# [WHAT NEEDS TO BE DONE]
With pictures left out, set down exactly the lines that begin at the one containing "You are a computer-use agent. The" and end with the last line of the entries below.

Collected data

·····

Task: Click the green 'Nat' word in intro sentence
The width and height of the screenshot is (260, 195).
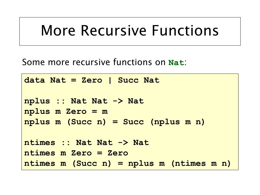Action: pyautogui.click(x=176, y=63)
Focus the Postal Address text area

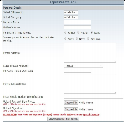[x=90, y=53]
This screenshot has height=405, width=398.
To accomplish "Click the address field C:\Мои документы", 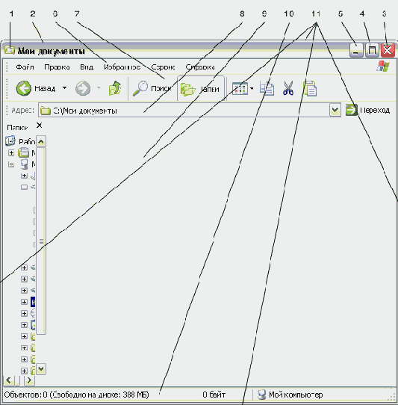I will click(184, 111).
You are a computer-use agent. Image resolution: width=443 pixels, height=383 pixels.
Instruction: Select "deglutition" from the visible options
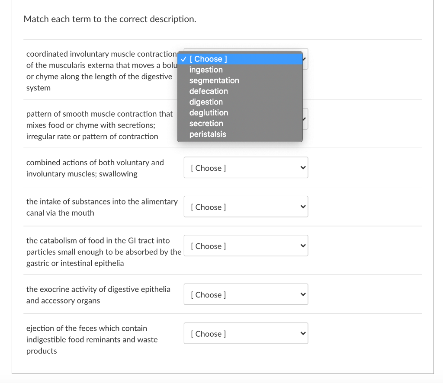(x=209, y=113)
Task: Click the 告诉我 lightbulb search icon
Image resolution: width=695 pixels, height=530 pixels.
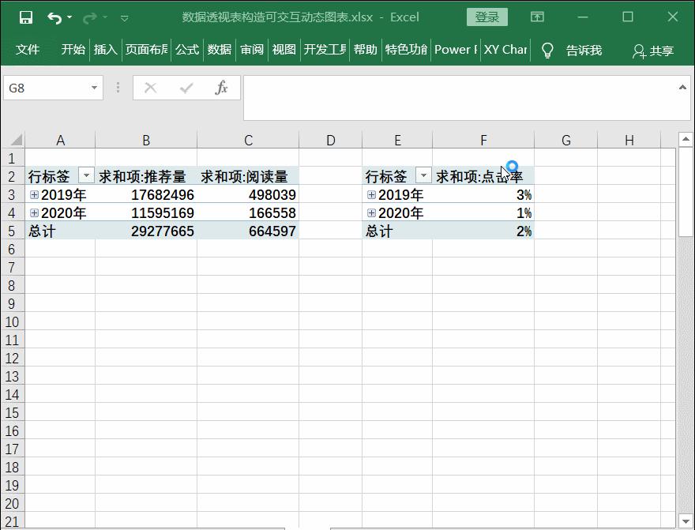Action: click(x=548, y=49)

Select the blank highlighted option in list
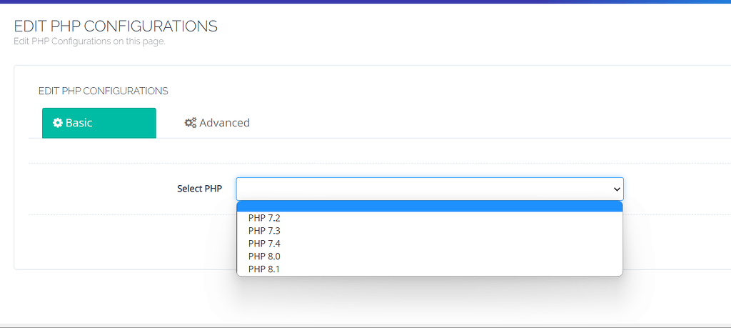[x=429, y=207]
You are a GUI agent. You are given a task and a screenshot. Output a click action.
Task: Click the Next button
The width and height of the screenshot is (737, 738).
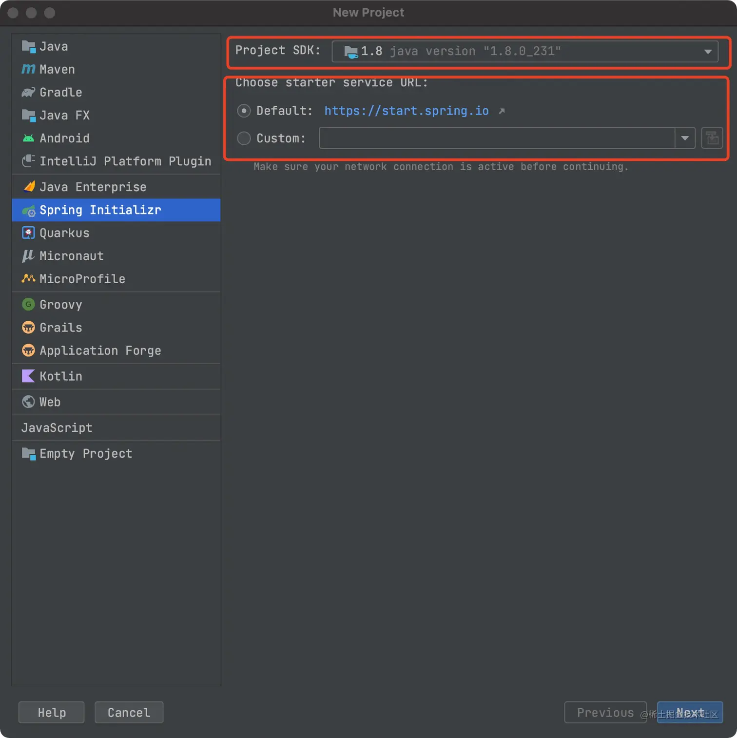pyautogui.click(x=689, y=712)
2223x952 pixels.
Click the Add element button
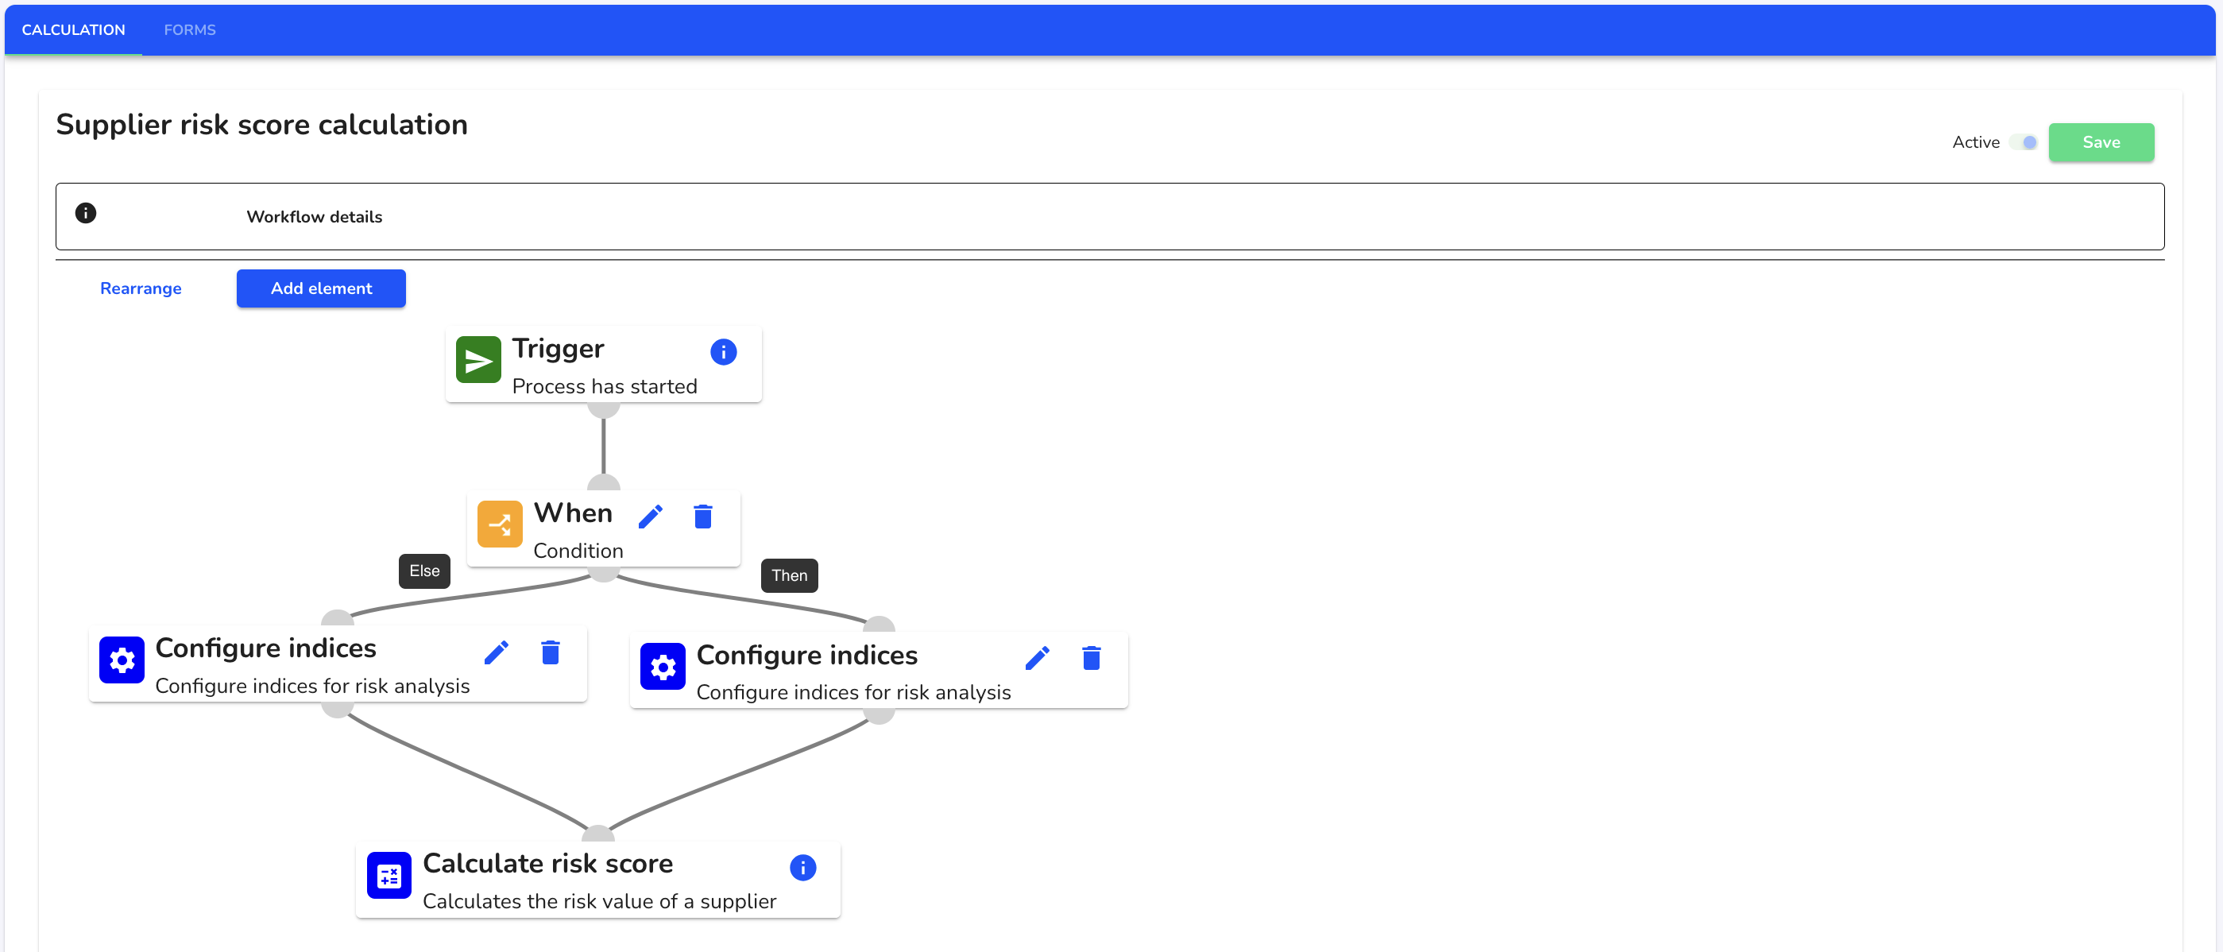click(x=320, y=289)
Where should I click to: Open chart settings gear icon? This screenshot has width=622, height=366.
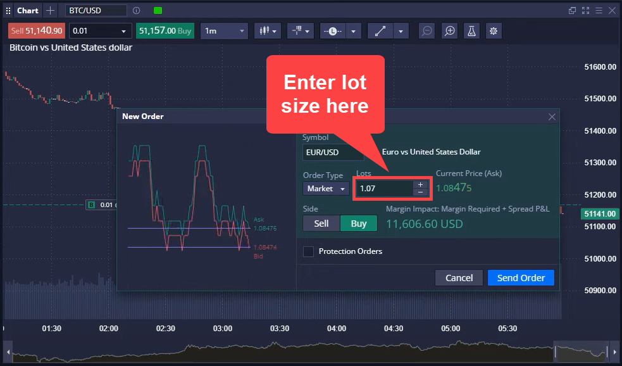point(494,31)
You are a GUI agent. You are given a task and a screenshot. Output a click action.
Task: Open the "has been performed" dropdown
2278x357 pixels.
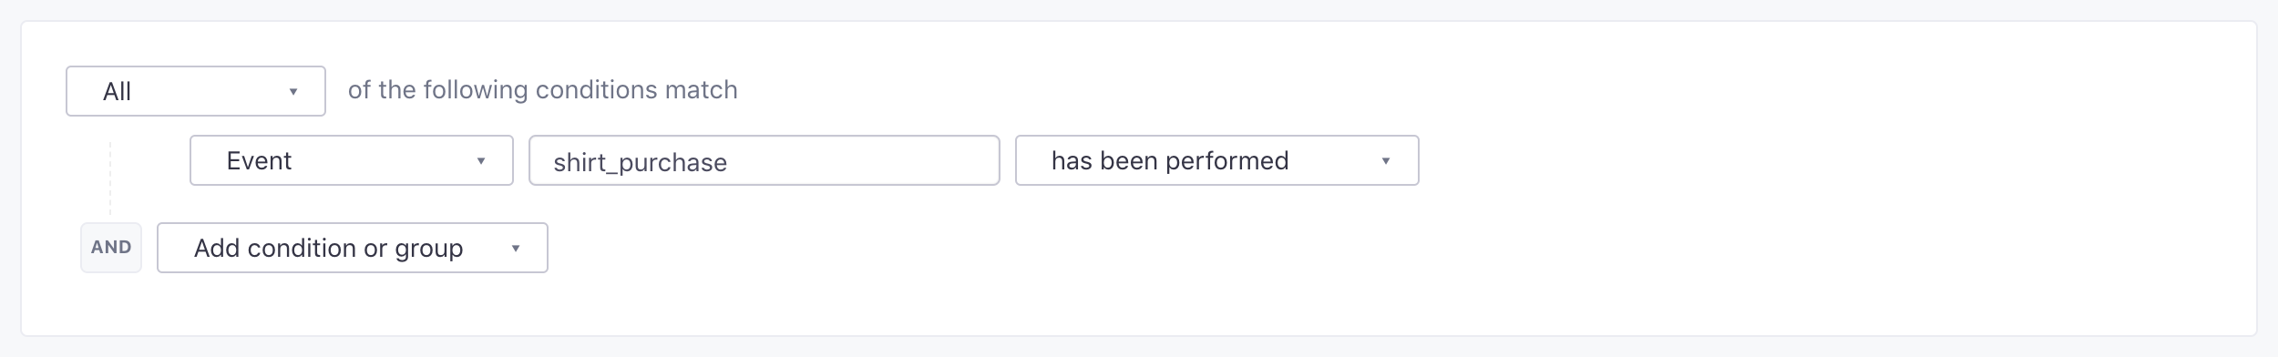pos(1217,160)
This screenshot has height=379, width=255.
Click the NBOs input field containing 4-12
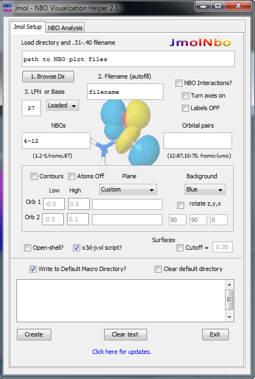(56, 141)
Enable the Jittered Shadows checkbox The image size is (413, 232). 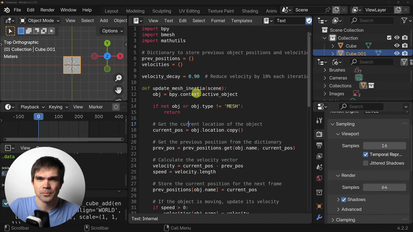(x=365, y=163)

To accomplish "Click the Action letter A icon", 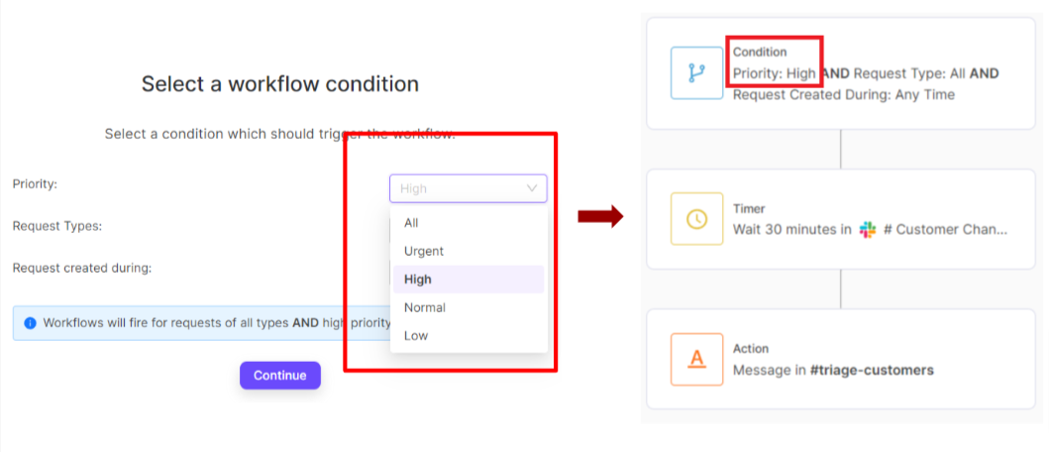I will point(696,359).
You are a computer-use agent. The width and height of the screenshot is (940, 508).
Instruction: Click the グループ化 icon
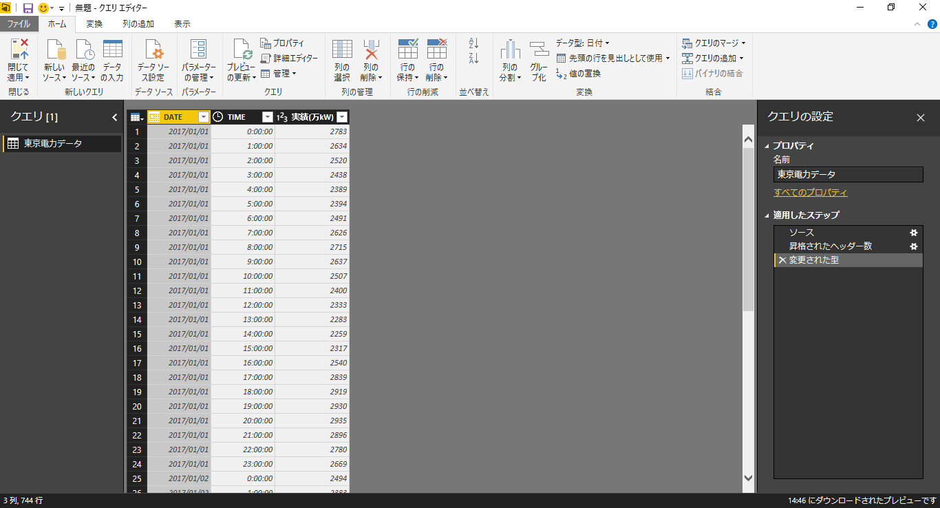coord(538,49)
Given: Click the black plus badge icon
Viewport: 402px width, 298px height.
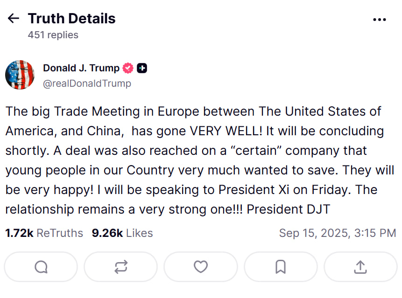Looking at the screenshot, I should [x=142, y=68].
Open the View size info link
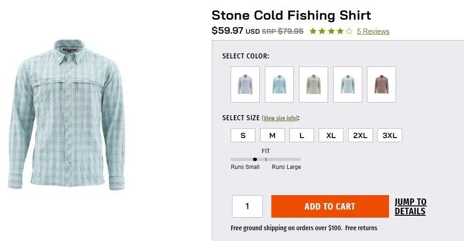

·····

# [RESULT]
You are a computer-use agent. The width and height of the screenshot is (940, 508).
Instruction: Click the グループ化 icon
coord(538,49)
Given: Click the black plus badge icon
Viewport: 402px width, 298px height.
Looking at the screenshot, I should [x=142, y=68].
Open the View size info link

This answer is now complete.